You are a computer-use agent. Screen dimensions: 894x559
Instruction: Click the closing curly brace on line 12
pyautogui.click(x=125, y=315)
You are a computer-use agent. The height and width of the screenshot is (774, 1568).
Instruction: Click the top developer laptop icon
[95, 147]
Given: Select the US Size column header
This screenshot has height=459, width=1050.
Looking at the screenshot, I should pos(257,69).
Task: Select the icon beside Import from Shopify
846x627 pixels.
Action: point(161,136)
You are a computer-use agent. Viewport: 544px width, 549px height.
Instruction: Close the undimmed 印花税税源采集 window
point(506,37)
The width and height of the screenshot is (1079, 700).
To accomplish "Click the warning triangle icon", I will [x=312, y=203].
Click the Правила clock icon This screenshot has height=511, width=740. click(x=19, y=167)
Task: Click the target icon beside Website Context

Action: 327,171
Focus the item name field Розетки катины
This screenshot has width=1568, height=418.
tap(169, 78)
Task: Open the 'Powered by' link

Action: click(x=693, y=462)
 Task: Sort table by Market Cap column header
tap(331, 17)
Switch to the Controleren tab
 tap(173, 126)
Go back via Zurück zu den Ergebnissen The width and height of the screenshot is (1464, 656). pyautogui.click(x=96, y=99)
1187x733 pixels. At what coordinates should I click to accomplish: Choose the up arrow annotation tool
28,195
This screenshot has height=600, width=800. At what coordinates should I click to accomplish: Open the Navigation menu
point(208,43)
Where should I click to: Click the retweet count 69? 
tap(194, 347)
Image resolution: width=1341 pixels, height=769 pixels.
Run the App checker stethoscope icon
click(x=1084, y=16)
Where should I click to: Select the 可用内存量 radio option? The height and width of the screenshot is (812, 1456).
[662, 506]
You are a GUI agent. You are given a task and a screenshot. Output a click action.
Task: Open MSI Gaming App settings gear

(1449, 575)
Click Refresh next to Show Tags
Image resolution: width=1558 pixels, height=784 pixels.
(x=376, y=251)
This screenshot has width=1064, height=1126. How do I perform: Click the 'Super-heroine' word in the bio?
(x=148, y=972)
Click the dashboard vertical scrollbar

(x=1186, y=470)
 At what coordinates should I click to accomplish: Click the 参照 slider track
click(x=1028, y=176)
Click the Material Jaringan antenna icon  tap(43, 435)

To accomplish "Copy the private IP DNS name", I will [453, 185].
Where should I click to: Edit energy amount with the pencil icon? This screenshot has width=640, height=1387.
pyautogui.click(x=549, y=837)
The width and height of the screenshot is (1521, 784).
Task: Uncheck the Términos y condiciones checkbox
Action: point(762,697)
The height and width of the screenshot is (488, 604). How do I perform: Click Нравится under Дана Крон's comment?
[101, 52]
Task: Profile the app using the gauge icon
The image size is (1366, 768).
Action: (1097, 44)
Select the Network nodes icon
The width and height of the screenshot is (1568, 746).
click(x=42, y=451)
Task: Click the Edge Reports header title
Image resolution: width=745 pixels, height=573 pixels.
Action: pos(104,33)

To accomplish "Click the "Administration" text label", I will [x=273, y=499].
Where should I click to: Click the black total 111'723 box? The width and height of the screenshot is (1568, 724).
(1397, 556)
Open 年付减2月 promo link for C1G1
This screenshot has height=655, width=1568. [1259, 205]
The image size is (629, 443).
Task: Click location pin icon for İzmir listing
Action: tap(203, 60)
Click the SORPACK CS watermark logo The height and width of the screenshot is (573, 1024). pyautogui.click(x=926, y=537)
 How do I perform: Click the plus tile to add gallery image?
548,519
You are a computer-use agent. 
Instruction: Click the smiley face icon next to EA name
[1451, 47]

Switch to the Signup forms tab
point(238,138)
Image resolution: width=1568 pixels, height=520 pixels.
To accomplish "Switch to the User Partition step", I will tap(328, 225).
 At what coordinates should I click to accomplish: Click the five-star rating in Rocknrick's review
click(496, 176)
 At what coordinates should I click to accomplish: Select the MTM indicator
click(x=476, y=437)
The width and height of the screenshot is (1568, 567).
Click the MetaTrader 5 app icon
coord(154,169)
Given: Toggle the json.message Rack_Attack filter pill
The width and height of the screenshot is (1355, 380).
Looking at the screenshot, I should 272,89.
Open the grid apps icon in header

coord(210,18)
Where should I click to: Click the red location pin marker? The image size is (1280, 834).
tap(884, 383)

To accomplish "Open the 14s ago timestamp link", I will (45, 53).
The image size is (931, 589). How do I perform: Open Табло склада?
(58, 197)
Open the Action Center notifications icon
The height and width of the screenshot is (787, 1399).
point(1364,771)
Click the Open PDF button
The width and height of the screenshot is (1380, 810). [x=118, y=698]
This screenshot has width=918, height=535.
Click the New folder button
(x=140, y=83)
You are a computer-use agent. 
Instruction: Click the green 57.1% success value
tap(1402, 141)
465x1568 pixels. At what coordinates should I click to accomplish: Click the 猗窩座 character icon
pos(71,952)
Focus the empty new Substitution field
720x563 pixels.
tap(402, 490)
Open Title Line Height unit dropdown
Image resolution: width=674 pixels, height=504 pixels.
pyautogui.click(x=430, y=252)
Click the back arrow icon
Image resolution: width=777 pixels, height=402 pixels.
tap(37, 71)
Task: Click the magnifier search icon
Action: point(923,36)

#### EXERCISE GOAL
Set down the full listing. Keep every line exact.

#### FINISHED EXERCISE
You are a computer-use agent. Screen dimensions: 894x559
Instruction: Click the closing curly brace on line 12
pyautogui.click(x=125, y=315)
You are a computer-use agent. The height and width of the screenshot is (774, 1568).
Instruction: Click the top developer laptop icon
[95, 147]
Given: Select the US Size column header
This screenshot has height=459, width=1050.
Looking at the screenshot, I should pos(257,69).
Task: Select the icon beside Import from Shopify
846x627 pixels.
Action: point(161,136)
You are a computer-use agent. Viewport: 544px width, 549px height.
Instruction: Close the undimmed 印花税税源采集 window
point(506,37)
The width and height of the screenshot is (1079, 700).
To accomplish "Click the warning triangle icon", I will [x=312, y=203].
Click the Правила clock icon This screenshot has height=511, width=740. click(x=19, y=167)
Task: Click the target icon beside Website Context

Action: 327,171
Focus the item name field Розетки катины
This screenshot has width=1568, height=418.
tap(169, 78)
Task: Open the 'Powered by' link

Action: click(x=693, y=462)
 Task: Sort table by Market Cap column header
tap(331, 17)
Switch to the Controleren tab
 tap(173, 126)
Go back via Zurück zu den Ergebnissen The width and height of the screenshot is (1464, 656). pyautogui.click(x=96, y=99)
1187x733 pixels. At what coordinates should I click to accomplish: Choose the up arrow annotation tool
28,195
This screenshot has height=600, width=800. At what coordinates should I click to accomplish: Open the Navigation menu
point(208,43)
Where should I click to: Click the retweet count 69? 
tap(194, 347)
Image resolution: width=1341 pixels, height=769 pixels.
Run the App checker stethoscope icon
click(x=1084, y=16)
Where should I click to: Select the 可用内存量 radio option? The height and width of the screenshot is (812, 1456).
[662, 506]
You are a GUI agent. You are given a task and a screenshot. Output a click action.
Task: Open MSI Gaming App settings gear

(1449, 575)
Click Refresh next to Show Tags
Image resolution: width=1558 pixels, height=784 pixels.
(x=376, y=251)
This screenshot has width=1064, height=1126. How do I perform: Click the 'Super-heroine' word in the bio?
(x=148, y=972)
Click the dashboard vertical scrollbar

(x=1186, y=470)
 At what coordinates should I click to accomplish: Click the 参照 slider track
click(x=1028, y=176)
Click the Material Jaringan antenna icon  tap(43, 435)

To accomplish "Copy the private IP DNS name", I will [453, 185].
Where should I click to: Edit energy amount with the pencil icon? This screenshot has width=640, height=1387.
pyautogui.click(x=549, y=837)
The width and height of the screenshot is (1521, 784).
Task: Uncheck the Términos y condiciones checkbox
Action: point(762,697)
The height and width of the screenshot is (488, 604). How do I perform: Click Нравится under Дана Крон's comment?
[101, 52]
Task: Profile the app using the gauge icon
The image size is (1366, 768).
Action: (1097, 44)
Select the Network nodes icon
The width and height of the screenshot is (1568, 746).
click(x=42, y=451)
Task: Click the Edge Reports header title
Image resolution: width=745 pixels, height=573 pixels.
Action: pos(104,33)

To accomplish "Click the "Administration" text label", I will [x=273, y=499].
Where should I click to: Click the black total 111'723 box? The width and height of the screenshot is (1568, 724).
(1397, 556)
Open 年付减2月 promo link for C1G1
This screenshot has height=655, width=1568. [1259, 205]
The image size is (629, 443).
Task: Click location pin icon for İzmir listing
Action: tap(203, 60)
Click the SORPACK CS watermark logo The height and width of the screenshot is (573, 1024). pyautogui.click(x=926, y=537)
 How do I perform: Click the plus tile to add gallery image?
548,519
You are a computer-use agent. 
Instruction: Click the smiley face icon next to EA name
[1451, 47]

Switch to the Signup forms tab
point(238,138)
Image resolution: width=1568 pixels, height=520 pixels.
To accomplish "Switch to the User Partition step", I will tap(328, 225).
 At what coordinates should I click to accomplish: Click the five-star rating in Rocknrick's review
click(496, 176)
 At what coordinates should I click to accomplish: Select the MTM indicator
click(x=476, y=437)
The width and height of the screenshot is (1568, 567).
Click the MetaTrader 5 app icon
coord(154,169)
Given: Toggle the json.message Rack_Attack filter pill
The width and height of the screenshot is (1355, 380).
Looking at the screenshot, I should 272,89.
Open the grid apps icon in header

coord(210,18)
Where should I click to: Click the red location pin marker? The image size is (1280, 834).
tap(884, 383)

To accomplish "Open the 14s ago timestamp link", I will (45, 53).
The image size is (931, 589). How do I perform: Open Табло склада?
(58, 197)
Open the Action Center notifications icon
The height and width of the screenshot is (787, 1399).
point(1364,771)
Click the Open PDF button
The width and height of the screenshot is (1380, 810). [x=118, y=698]
This screenshot has width=918, height=535.
Click the New folder button
(x=140, y=83)
You are a computer-use agent. 
Instruction: Click the green 57.1% success value
tap(1402, 141)
465x1568 pixels. At what coordinates should I click to accomplish: Click the 猗窩座 character icon
pos(71,952)
Focus the empty new Substitution field
720x563 pixels.
tap(402, 490)
Open Title Line Height unit dropdown
Image resolution: width=674 pixels, height=504 pixels.
pyautogui.click(x=430, y=252)
Click the back arrow icon
Image resolution: width=777 pixels, height=402 pixels.
tap(37, 71)
Task: Click the magnifier search icon
Action: point(923,36)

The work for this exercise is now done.